(Beginning of SOURCE MATERIAL)

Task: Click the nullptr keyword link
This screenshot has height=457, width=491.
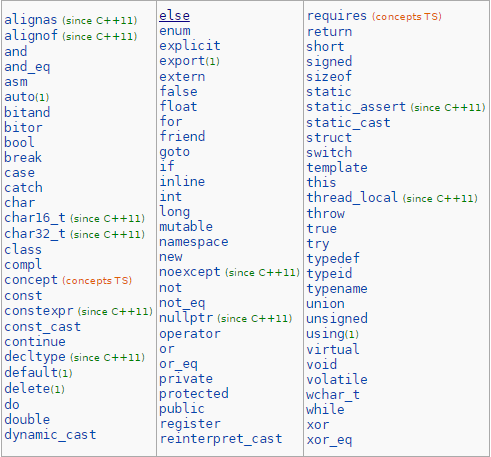Action: pyautogui.click(x=186, y=318)
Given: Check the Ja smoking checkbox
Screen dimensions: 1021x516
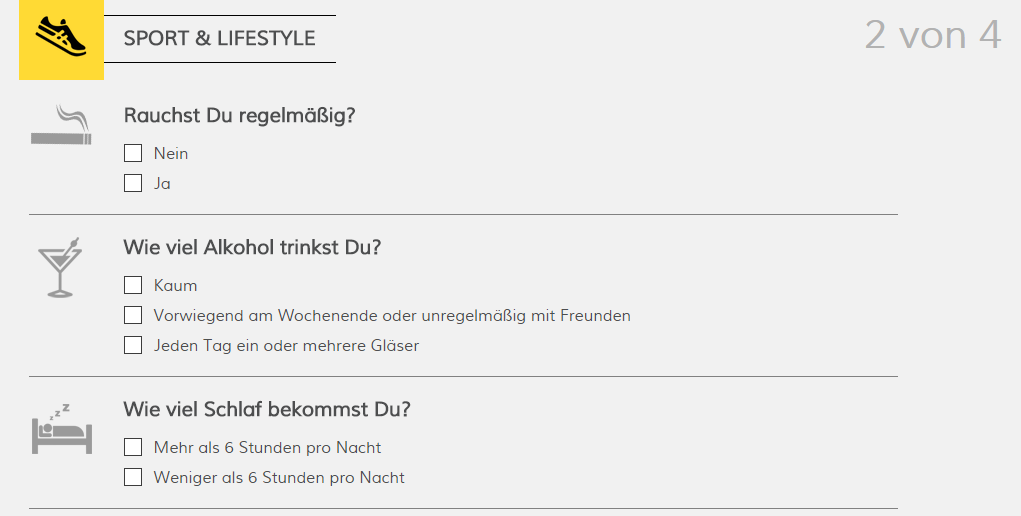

(End of SOURCE MATERIAL)

**WHAT TO WORK ON:**
Transcribe the listing exactly; omit all images.

**YOUR SOLUTION:**
Task: Click the nullptr keyword link
This screenshot has height=457, width=491.
Action: pyautogui.click(x=186, y=318)
Given: Check the Ja smoking checkbox
Screen dimensions: 1021x516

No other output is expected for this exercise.